Issue 18384
Incorrect Hyperlink
18384
Reporter: feedback bot
Type: Feedback
Summary: Incorrect Hyperlink
Status: Reopened
Created: 2016-04-07 20:33:48.231
Updated: 2016-04-11 10:46:46.719
Description: Please take a look at the hyperlink for complete classification for this record, http://webcache.googleusercontent.com/search?q=cache:d0bjBgZx1FAJ:www.gbif.org/species/103050321+&cd=10&hl=en&ct=clnk&gl=ca
The hyperlink takes one to a different organism. The original hyperlink is for a scarab beetle, the complete classification link takes one to a species of dragonfly.]]>
Author: mdoering@gbif.org
Comment: Indeed the id is now pointing to a different record. But this is for the NCBI checklist dataset, not the GBIF Backbone. And if a publisher does not keep his local identifiers stable the GBIF ids will also change like in this case. Not much we can do about this. dwc:taxonID needs to be stable in the published source for GBIF to keep the non backbone ids stable
Created: 2016-04-07 21:55:13.912
Updated: 2016-04-07 21:55:13.912
Author: rdmpage
Created: 2016-04-08 09:10:30.333
Updated: 2016-04-08 09:10:30.333
[~mdoering@gbif.org] I think there's something a little more complicated going on here. NCBI taxon ids are pretty stable so I'm surprised there is an issue like this. However, looking at the Darwin Core Archive for the NCBI taxonomy it looks like there are two sets of ids, one is the NCBI tax_id (stable) and the other is a sequential number with the prefix "e" (e1, e2, etc.). These ids are the synonyms, e.g.

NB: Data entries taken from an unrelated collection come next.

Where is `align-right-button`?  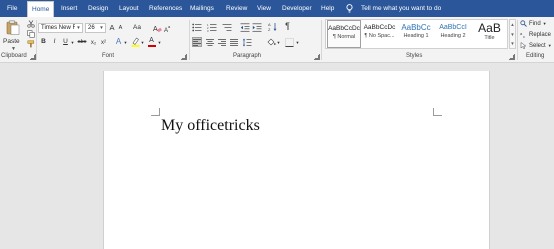 align-right-button is located at coordinates (222, 42).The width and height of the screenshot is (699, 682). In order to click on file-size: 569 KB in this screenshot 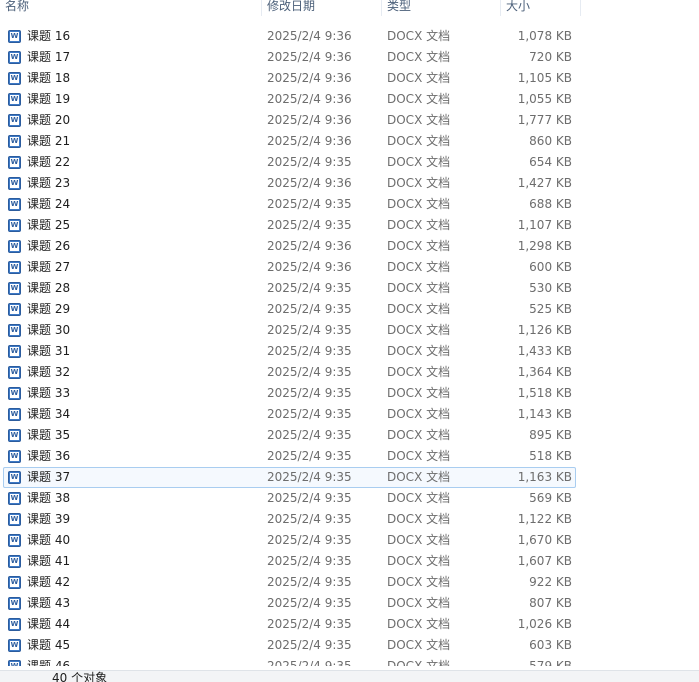, I will do `click(550, 498)`.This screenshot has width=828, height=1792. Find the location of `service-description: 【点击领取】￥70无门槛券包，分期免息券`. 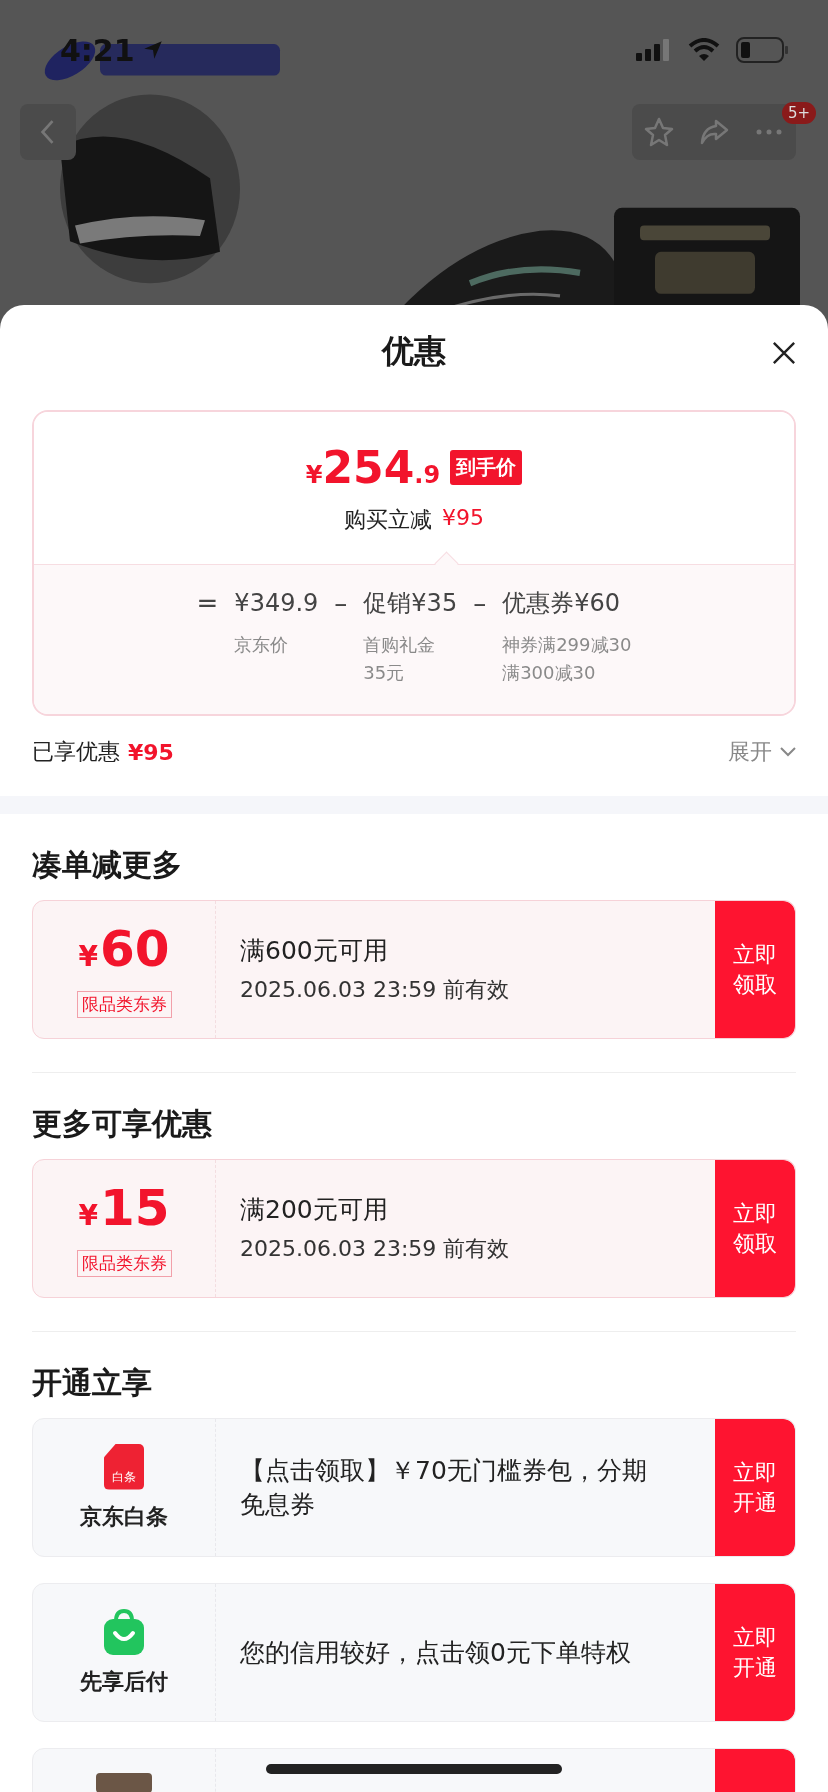

service-description: 【点击领取】￥70无门槛券包，分期免息券 is located at coordinates (444, 1488).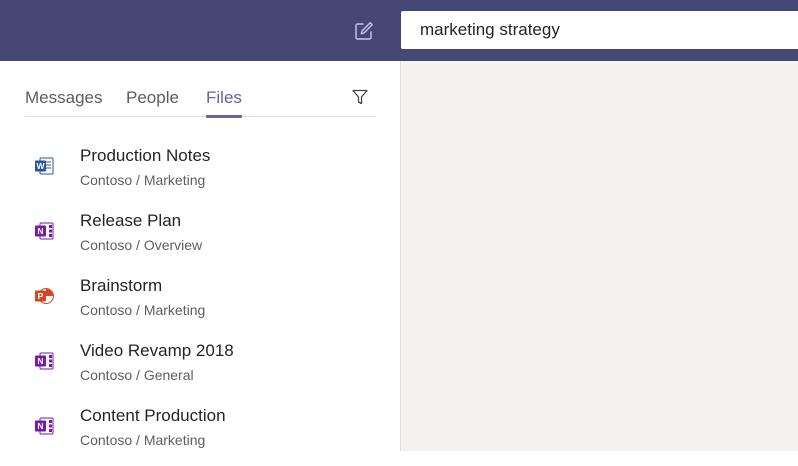 The height and width of the screenshot is (466, 798). What do you see at coordinates (157, 350) in the screenshot?
I see `file-name: Video Revamp 2018` at bounding box center [157, 350].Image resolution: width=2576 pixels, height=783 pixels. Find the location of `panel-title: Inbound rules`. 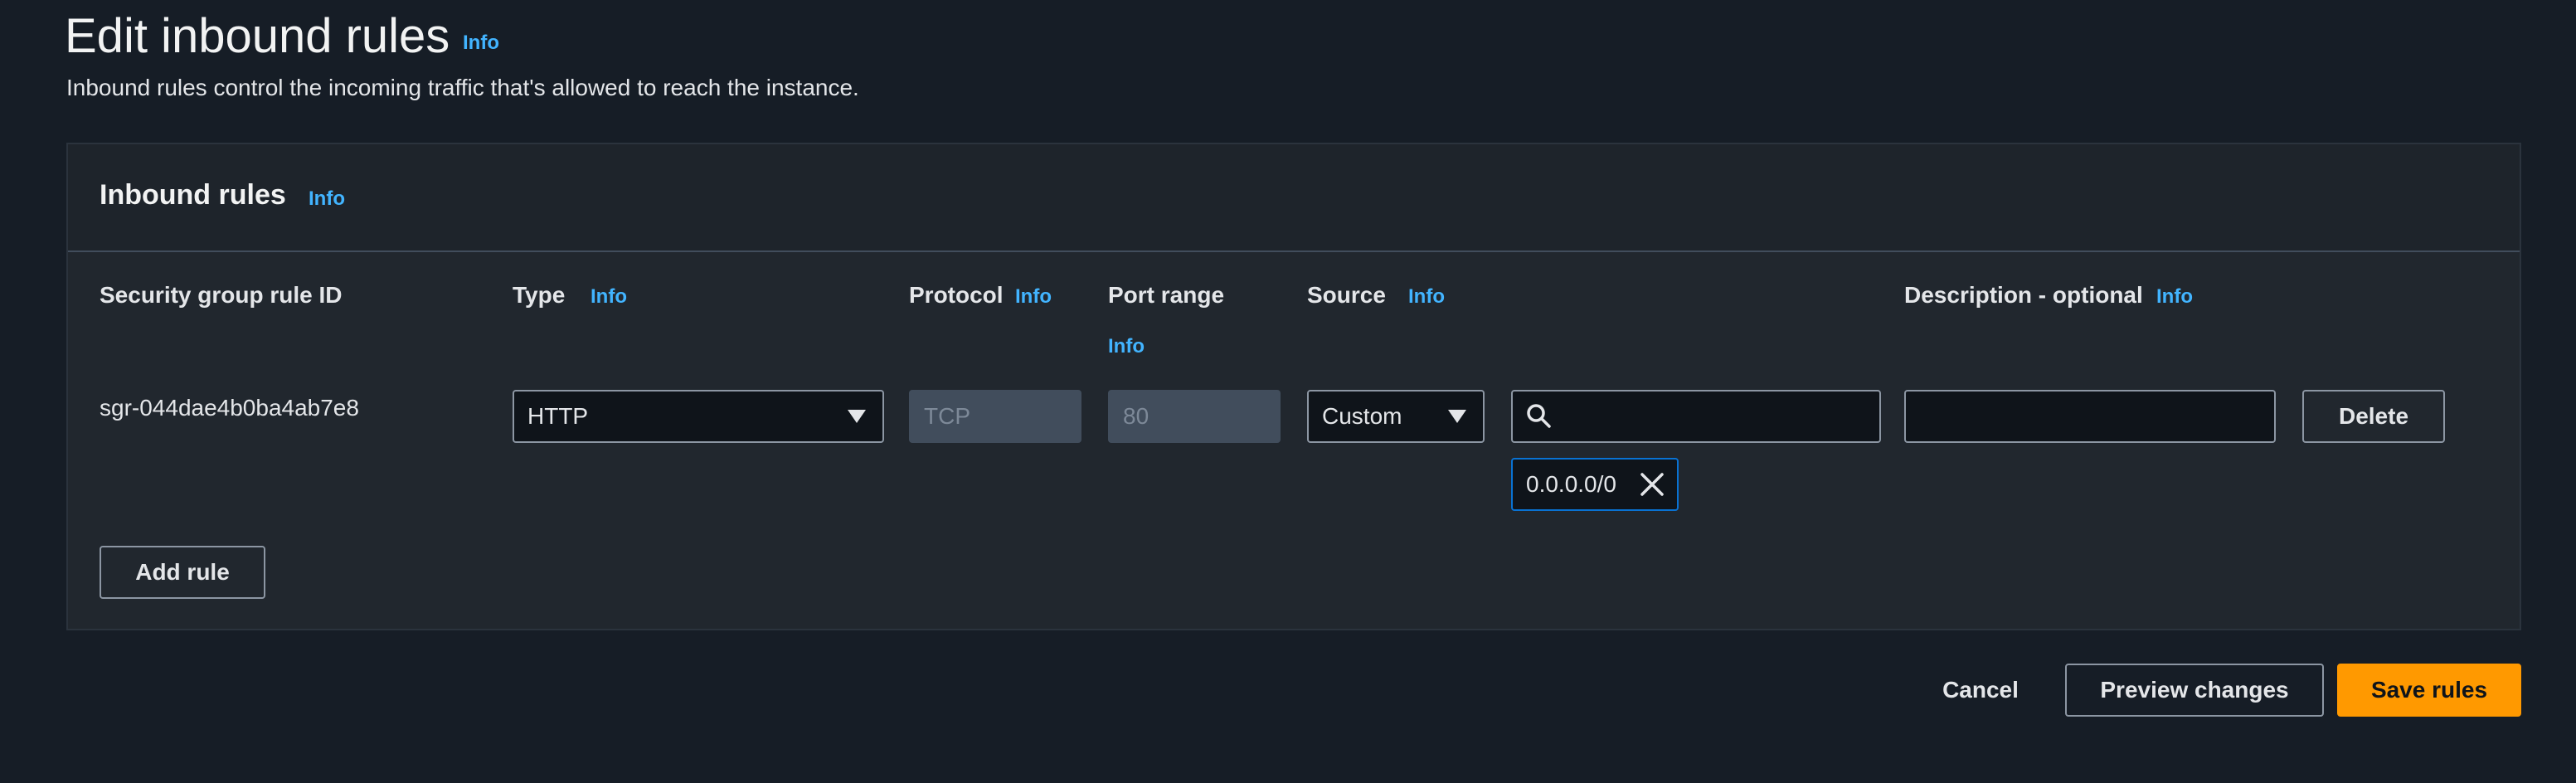

panel-title: Inbound rules is located at coordinates (193, 195).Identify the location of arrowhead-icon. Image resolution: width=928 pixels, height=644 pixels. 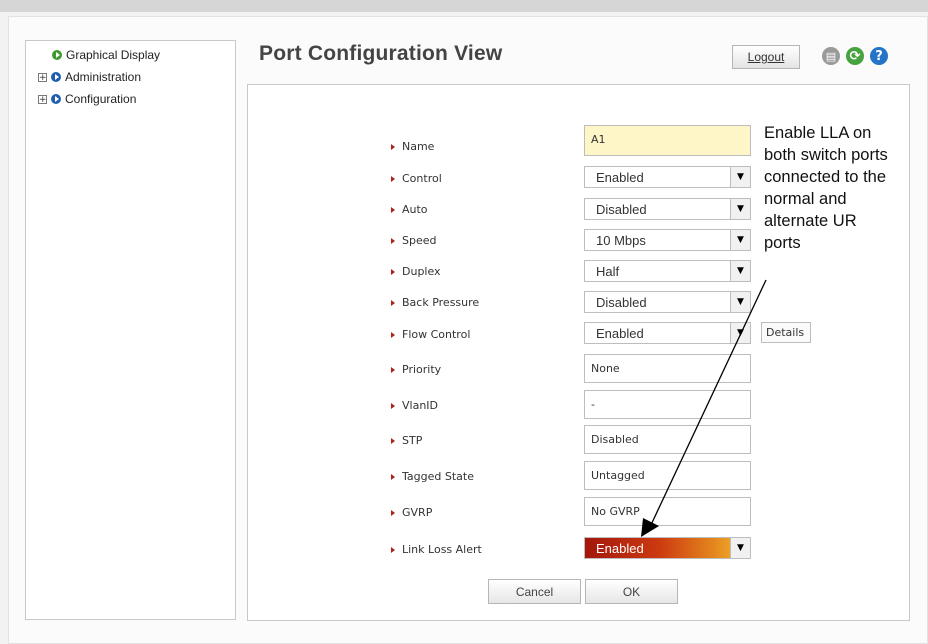
(650, 528).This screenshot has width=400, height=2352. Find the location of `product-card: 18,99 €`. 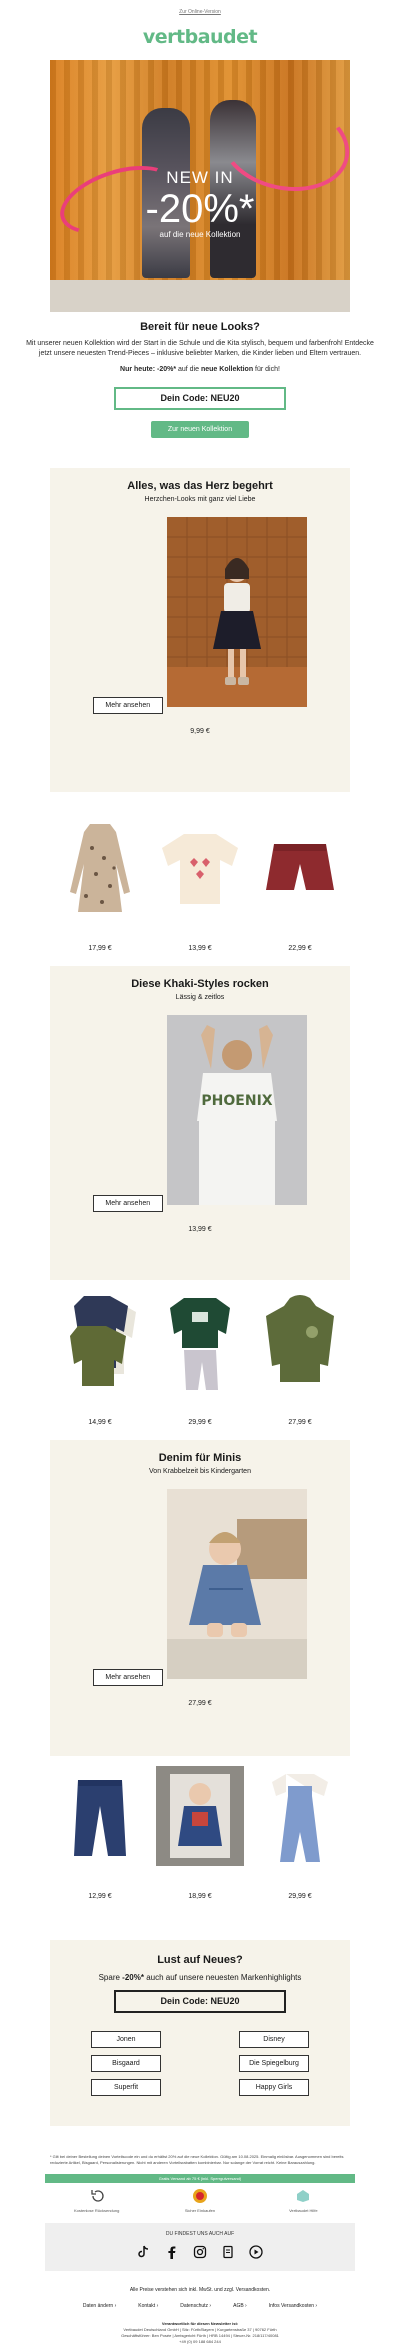

product-card: 18,99 € is located at coordinates (200, 1833).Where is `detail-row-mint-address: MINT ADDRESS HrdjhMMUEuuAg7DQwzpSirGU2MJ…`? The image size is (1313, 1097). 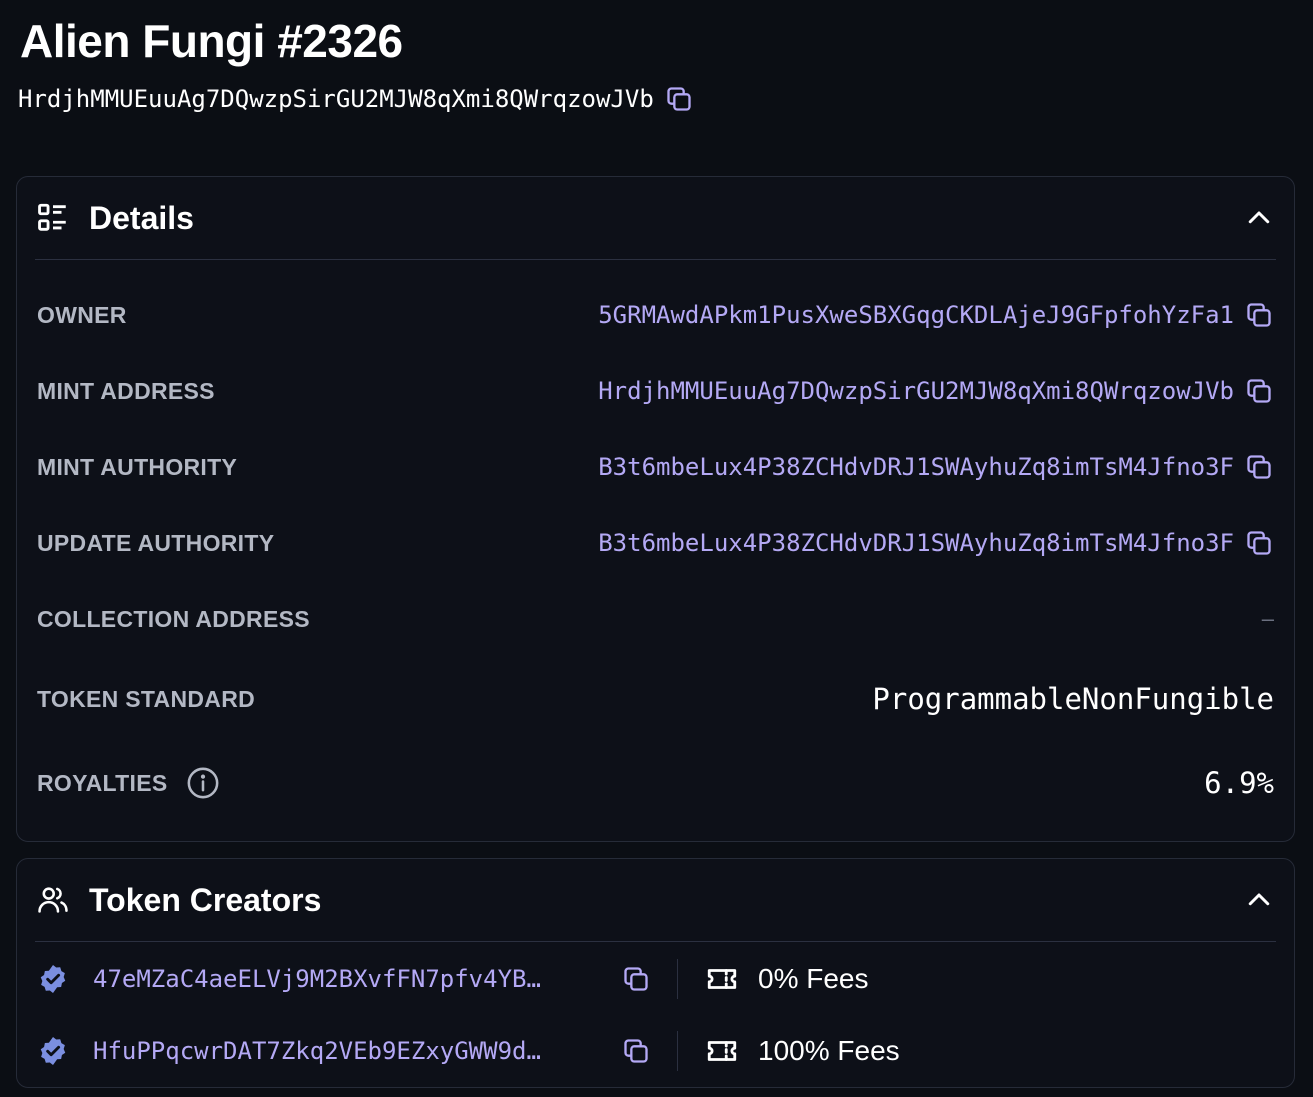
detail-row-mint-address: MINT ADDRESS HrdjhMMUEuuAg7DQwzpSirGU2MJ… is located at coordinates (656, 391).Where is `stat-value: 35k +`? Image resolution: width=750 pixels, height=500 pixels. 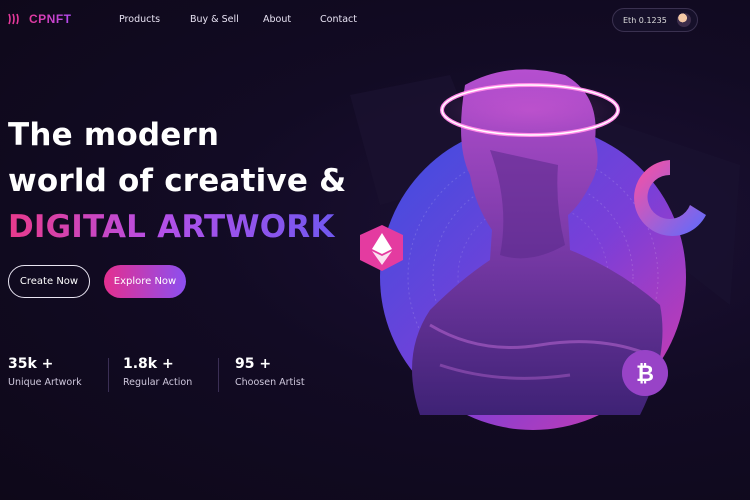 stat-value: 35k + is located at coordinates (31, 364).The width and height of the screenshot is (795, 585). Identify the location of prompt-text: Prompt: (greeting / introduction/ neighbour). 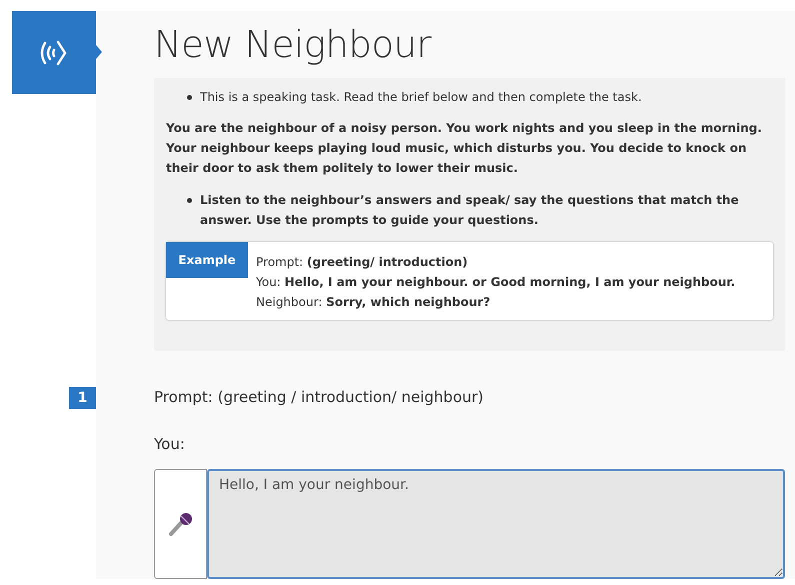
(320, 398).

e328876 Tetrathemis corduleformis 753953 misspelling
753953 Tetrathemis corduliformis species 333463
e328877 Tetrathemis corduliformis Longfield, 1936 753953 authority
753953 is the tax_id. NCBI doesn't have distinct identifiers for synonyms (every name is linked to the same tax_id) so arbitrary ones have been created (e328876 and e328877, the 328876th and e328877th synonym in this archive). Every time this file is generated (who does this?) the tax_ids are likely to be stable (NCBI does merge some occasionally, but not many) but the "e" ids will likely be different each time :(
GBIF generates taxa from each row in the NCBI Darwin Core archive, so some will have TAXONID tax_id and hence keep the same GBIF nub id, but those with "e" prefix will likely change. This is what happened here, the id "e327195" ends up being assigned the same GBIF nub id even if the taxon is different. Hence, the user is rightly confused about why this GBIF page has changed (if they'd picked http://www.gbif.org/species/104648044 they wouldn't have seen any changes).
Maybe we can reopen this issue, as the there's a problem with how the NCBI data is generated and parsed, and at the moment it pretty much guarantees that many NCBI taxa will have different nub ids with each update.